If you’ve used another analytics product like Dune Analytics, this will mostly be pretty familiar; BigQuery uses an SQL dialect just like Dune. For example, if you wanted to get a list of every address used as an ENS resolver, you could do it like this:

    SELECT
      resolver,
      COUNT(*) AS count
    FROM
      `blockchain-etl.ethereum_ens.ENSRegistryWithFallback_event_NewResolver`
    GROUP BY
      resolver
    ORDER BY
      count DESC;
    

Likewise for the `crypto_ethereum` dataset. Want a leaderboard of accounts that have spent the most on transaction fees?
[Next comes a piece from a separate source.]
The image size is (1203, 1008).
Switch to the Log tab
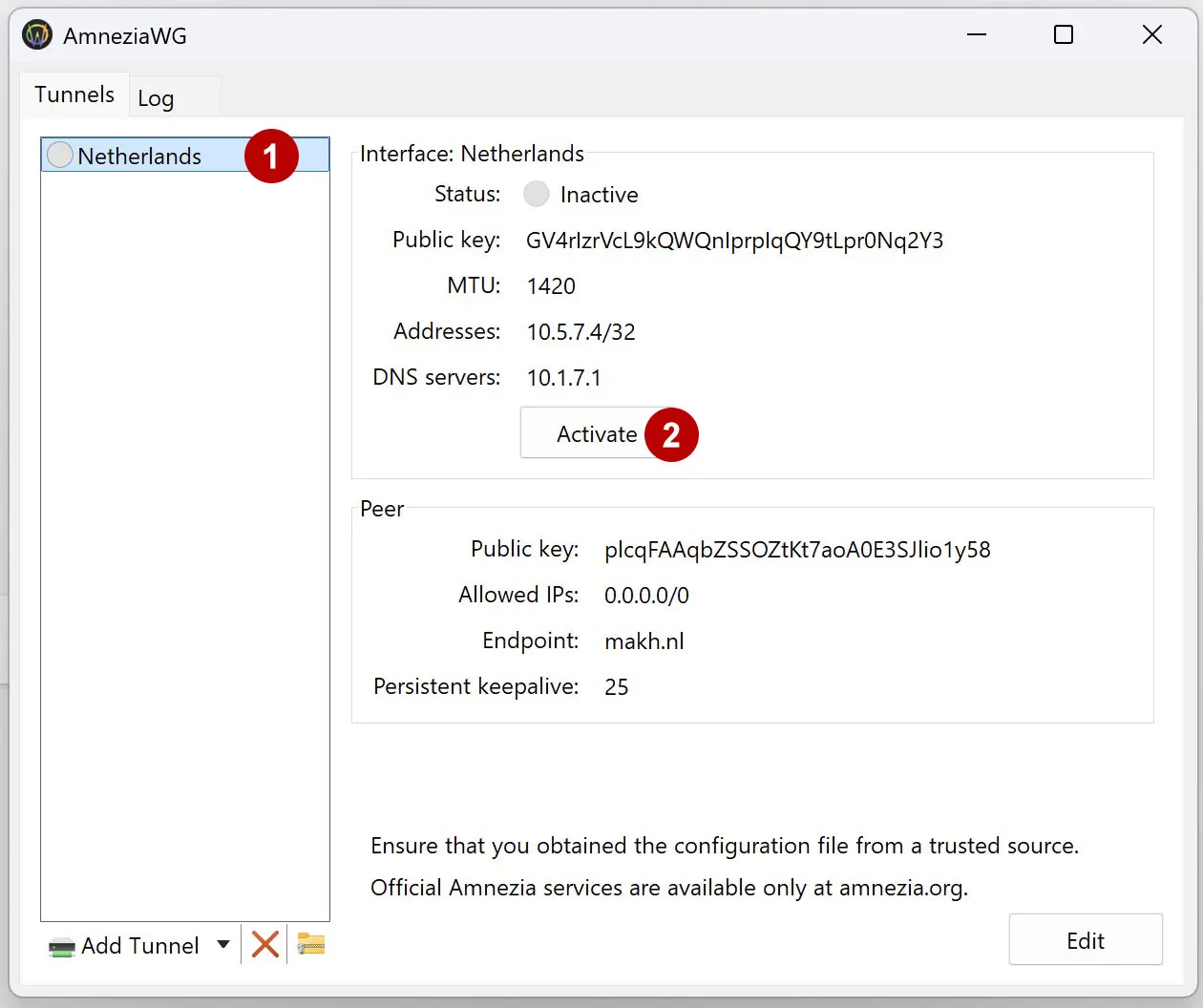click(x=156, y=97)

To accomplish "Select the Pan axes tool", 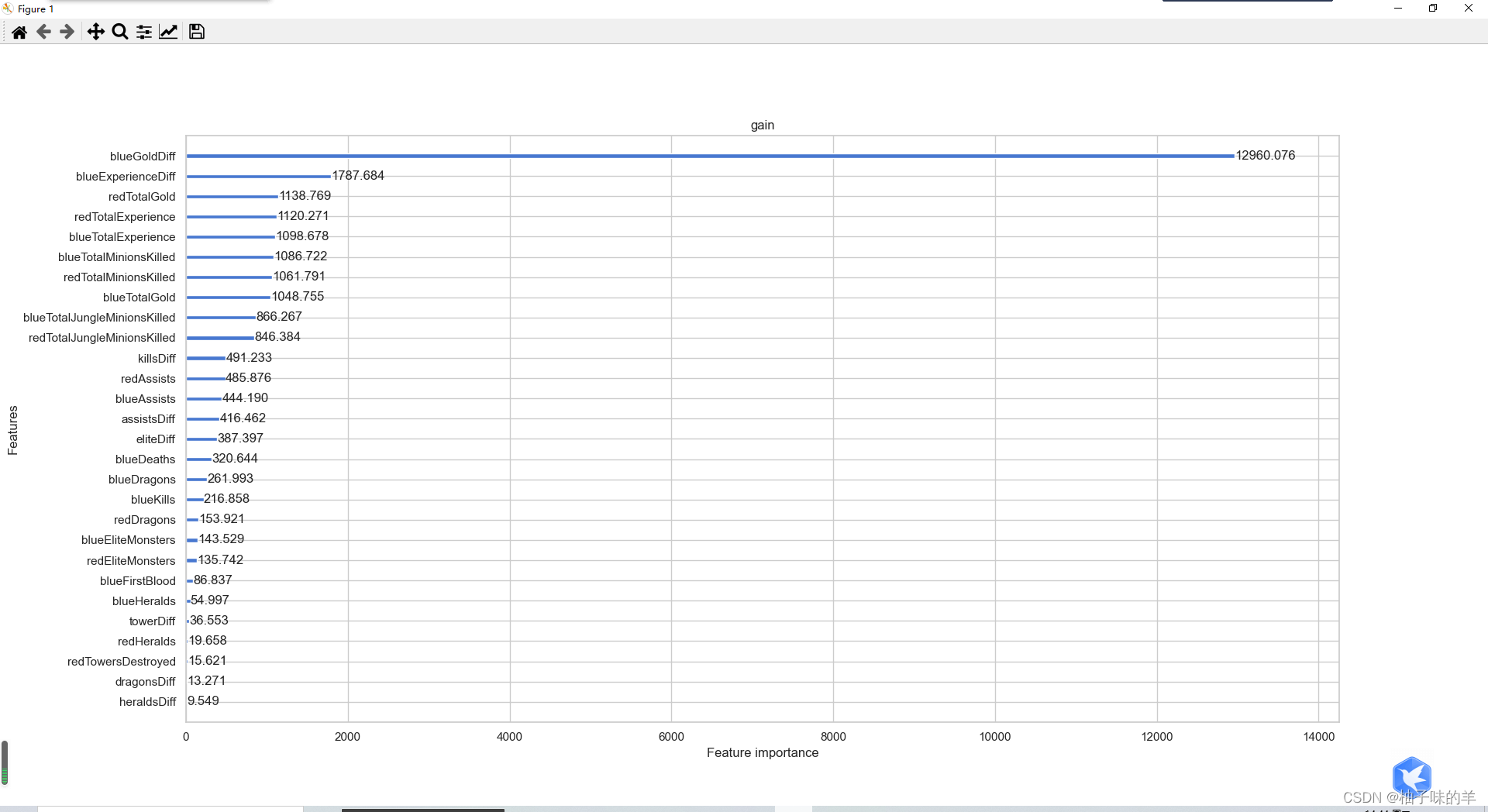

Here you go:

    SELECT
      from_address,
      SUM(CAST(receipt_gas_used AS numeric) * CAST(COALESCE(gas_price, receipt_effective_gas_price) AS numeric)) / 1e18 AS total_fees
    FROM
      `bigquery-public-data.crypto_ethereum.transactions`
    GROUP BY
      from_address
    ORDER BY
      total_fees DESC
    LIMIT
      100;
    

Tips
====

Aggregating Deltas
------------------

A lot of Ethereum event data has a common format: each event describes a change to some underlying state. Often what you want, however, is the state itself, rather than the delta. For example, ERC20 transfers are logged as a `Transfer` event, which includes the from address, to address, and amount transferred, but often what you want is a balance sheet of all account balances. For this sort of query, simple aggregates generally suffice. This query, for example, returns a balance sheet for $ENS:

    SELECT
      address,
      SUM(value) AS balance
    FROM (
      SELECT
        token_address,
        from_address AS address,
        -CAST(value AS bigdecimal) / 1e18 AS value
      FROM
        `bigquery-public-data.crypto_ethereum.token_transfers`
      UNION ALL
      SELECT
        token_address,
        to_address AS address,
        CAST(value AS bigdecimal) / 1e18 AS value
      FROM
        `bigquery-public-data.crypto_ethereum.token_transfers` )
    WHERE
      token_address = '0xc18360217d8f7ab5e7c516566761ea12ce7f9d72'
    GROUP BY
      address
    ORDER BY
      balance DESC;
    

Note we’re including the `token_transfers` table here twice, once with negative values for the sender, and once with positive values for the recipient.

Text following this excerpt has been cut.